La reina Isabel no puede evitar el desastre del Brexit. Apostó por él y ahora, a pesar de toda su experiencia y carisma, nada ha podido hacer para impedir que un millón de británicos hayan abandonado el Reino Unido durante la pandemia o que las exportaciones a la UE hayan caído en picado. La mayoría de sus súbditos, de sus admiradores en la Commonwealth y todo el mundo, fans que aplauden sus 69 años en el trono, ya no pueden distinguir al personaje real del ficticio. Han consumido la entrevista de Markle y Harry con Oprah como si vieran The Crown en formato telerealidad, y si la aplauden es porque se divierten y ven satisfecha su adicción nacionalista.
Las monarquías acostumbran a ser nacionalistas porque representan la pervivencia del Estado, su fantasía ancestral. Los populismos xenófobos, por ejemplo, han conquistado cotas inéditas de poder bajo las coronas nórdicas. La derecha española ha intentado apropiarse de Felipe VI, defensor de la nación ante el ataque soberanista catalán, intervención que sacrificó su papel de árbitro y mediador.

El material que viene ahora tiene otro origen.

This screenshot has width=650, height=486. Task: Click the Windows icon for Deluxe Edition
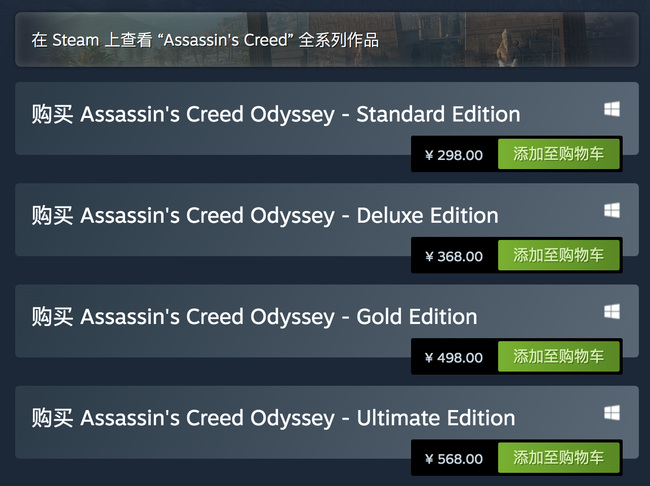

Las soluciones que imponen los nacionalismos a los retos del presente no funcionan. No funciona el Brexit, no funciona el procés y no funcionan las monarquías, obligadas a reproducirse como familias siendo, sin embargo, estados. No es natural, no es normal y frente a esta anormalidad, en la era de la exposición sin límites, no hay más salida que el silencio o el postureo, el misterio de la tradición para esconder la frivolidad, patología que los royals sufren más que los plebeyos. Hay ejemplos de sobras en Tailandia y Bélgica, en las monarquías árabes y africanas.
Y aún así, a pesar de que corren contra el tiempo, los reyes y las reinas tienen una función esencial, especialmente en las monarquías constitucionales y las democracias dominadas por la irresponsabilidad política, como es el caso de España y el Reino Unido. Felipe VI es la Constitución de 1978 del mismo modo que Isabel II es la Carta Magna de 1215 y todos los compromisos parlamentarios que se han aprobado desde entonces. Por encima de nosotros no hay nada más grande que las leyes y la corona es una ley.
Es difícil entender que un rey representa la democracia, cuando no ha sido elegido y sus acciones son inviolables. No responde de sus actos y está por encima del pueblo. Pero, aún así, el rey es la ley y las leyes se pueden cambiar. Aquí está su anclaje democrático, su sometimiento a la voluntad popular, su gran utilidad. En una democracia, no hay rey que el pueblo no quiera.
Querer a un rey, sin embargo, no es nada fácil. Protegido como está por el protocolo y la tradición, es decir por un arte y una arquitectura que proyectan un pasado que no convendría celebrar demasiado, no tiene margen para cosechar likes en las redes sociales, ecosistema indomable donde solo triunfa el exhibicionismo más extremo. Si no es fácil querer a un monarca que es persona, mucho más difícil querer a uno que es ley. Podemos y debemos respetar la ley, pero ¿quererla? Podemos querer a Martin Luther King y a Queen Latifah, pero ¿a un rey y una reina de verdad? Demasiado abstracto.
España y el Reino Unido afrontan crisis económicas, territoriales y sociales de una gran magnitud, crisis que también son de identidad y que darán paso a países muy diferentes. Recurrir a Lampedusa no solucionará nada. Todo está cambiando y esta vez nada garantiza que el viejo orden perseverará. Ni España ni el Reino Unido ni el resto de monarquías europeas, y tampoco Japón, tienen todavía la autoconfianza suficiente para vivir sin corona. Los reyes, sin embargo, ya han muerto. Solo Isabel II y Felipe VI sobreviven. Son los más útiles y trascendentales, pero también ellos han entrado en la niebla de las tragedias shakesperianas.